Goal: predict whether a patient survived after undergoing surgery for breast cancer.

haberman <- read_csv("../data/haberman.data",
                     col_names = c("Age", "OpYear", "AxNodes", "Survival"))
glimpse(haberman)
Rows: 306
Columns: 4
$ Age      <dbl> 30, 30, 30, 31, 31, 33, 33, 34, 34, 34, 34, 34, 34, 34, 35, 3…
$ OpYear   <dbl> 64, 62, 65, 59, 65, 58, 60, 59, 66, 58, 60, 61, 67, 60, 64, 6…
$ AxNodes  <dbl> 1, 3, 0, 2, 4, 10, 0, 0, 9, 30, 1, 10, 7, 0, 13, 0, 1, 0, 0, …
$ Survival <dbl> 1, 1, 1, 1, 1, 1, 1, 2, 2, 1, 1, 1, 1, 1, 1, 1, 1, 1, 1, 1, 1…

Quick Clean

Study conducted between 1958 and 1970 at the University of Chicago’s Billings Hospital on the survival of patients who had undergone surgery for breast cancer.

Goal: predict whether a patient died after undergoing surgery for breast cancer.

haberman <- haberman |> 
  mutate(Survival = factor(if_else(Survival == 1, "Survived", "Died"),
                           levels = c("Died", "Survived")))
glimpse(haberman)
Rows: 306
Columns: 4
$ Age      <dbl> 30, 30, 30, 31, 31, 33, 33, 34, 34, 34, 34, 34, 34, 34, 35, 3…
$ OpYear   <dbl> 64, 62, 65, 59, 65, 58, 60, 59, 66, 58, 60, 61, 67, 60, 64, 6…
$ AxNodes  <dbl> 1, 3, 0, 2, 4, 10, 0, 0, 9, 30, 1, 10, 7, 0, 13, 0, 1, 0, 0, …
$ Survival <fct> Survived, Survived, Survived, Survived, Survived, Survived, S…

Split Data

set.seed(427)
hab_splits <- initial_split(haberman, prop = 0.75, strata = Survival)
hab_train <- training(hab_splits)
hab_test <- testing(hab_splits)

Visualizing Response

hab_train |> 
  ggplot(aes(y = Survival)) +
  geom_bar()

Fitting Model

lr_fit <- logistic_reg() |> 
  set_engine("glm") |> 
  fit(Survival ~ . , data = hab_train)

Confusion Matrix

lr_fit |> augment(new_data = hab_test) |> 
  conf_mat(truth = Survival, estimate = .pred_class) |> autoplot("heatmap")

Performance Metrics

hab_metrics <- metric_set(accuracy, precision, recall)

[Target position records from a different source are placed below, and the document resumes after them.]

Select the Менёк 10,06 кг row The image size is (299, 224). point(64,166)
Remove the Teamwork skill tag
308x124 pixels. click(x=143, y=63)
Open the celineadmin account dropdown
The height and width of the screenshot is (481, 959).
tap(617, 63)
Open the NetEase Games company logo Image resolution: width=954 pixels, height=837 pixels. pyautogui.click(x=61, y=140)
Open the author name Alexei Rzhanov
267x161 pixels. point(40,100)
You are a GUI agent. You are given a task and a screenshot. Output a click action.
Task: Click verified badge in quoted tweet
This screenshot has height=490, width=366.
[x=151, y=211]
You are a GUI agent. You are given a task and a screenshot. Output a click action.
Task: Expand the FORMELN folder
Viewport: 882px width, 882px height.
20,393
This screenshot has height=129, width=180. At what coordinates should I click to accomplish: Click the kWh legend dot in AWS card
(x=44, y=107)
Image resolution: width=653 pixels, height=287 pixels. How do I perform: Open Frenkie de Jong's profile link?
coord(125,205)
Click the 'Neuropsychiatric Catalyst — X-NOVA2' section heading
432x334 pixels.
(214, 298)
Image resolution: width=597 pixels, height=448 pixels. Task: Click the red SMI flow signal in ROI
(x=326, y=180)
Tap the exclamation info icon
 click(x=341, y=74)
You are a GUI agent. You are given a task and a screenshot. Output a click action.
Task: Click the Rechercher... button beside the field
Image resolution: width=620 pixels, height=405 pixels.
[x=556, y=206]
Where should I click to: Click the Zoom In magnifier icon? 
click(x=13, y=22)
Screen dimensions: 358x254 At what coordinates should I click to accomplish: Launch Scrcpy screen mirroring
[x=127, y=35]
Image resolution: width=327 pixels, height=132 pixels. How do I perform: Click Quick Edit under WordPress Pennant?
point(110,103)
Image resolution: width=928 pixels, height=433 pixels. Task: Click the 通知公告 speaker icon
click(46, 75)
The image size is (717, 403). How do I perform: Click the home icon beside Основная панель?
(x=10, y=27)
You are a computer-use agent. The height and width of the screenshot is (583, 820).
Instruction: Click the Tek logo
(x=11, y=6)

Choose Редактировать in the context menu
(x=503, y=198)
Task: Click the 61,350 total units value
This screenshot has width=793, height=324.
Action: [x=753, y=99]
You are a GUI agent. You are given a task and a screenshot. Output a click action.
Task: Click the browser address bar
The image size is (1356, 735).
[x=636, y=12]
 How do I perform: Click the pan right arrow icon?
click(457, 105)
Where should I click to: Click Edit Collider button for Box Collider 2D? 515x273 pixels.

lr_fit |> augment(new_data = hab_test) |> 
  roc_auc(truth = Survival, .pred_Died) |> kable()
.metric .estimator .estimate
roc_auc binary 0.7284879
lr_fit |> augment(new_data = hab_test) |> 
  hab_metrics(truth = Survival, estimate = .pred_class) |> kable()
.metric .estimator .estimate
accuracy binary 0.7692308
precision binary 0.8000000
recall binary 0.1904762

Recall is BAD!

  • Since there are so few deaths, model always predicts a low probability of death
  • Idea: just because you you have a HIGHER probability of death doesn’t mean have a HIGH probability of death

What do we do?

  • Depends on what your goal is…
  • Ask yourself: What is most important to my problem?
    • Accurate probabilities?
    • Effective Separation?
    • Effective identification of positives?
    • Low false-positive rate?
  • Discussion: Let’s think of scenarios where each one of these is the most important.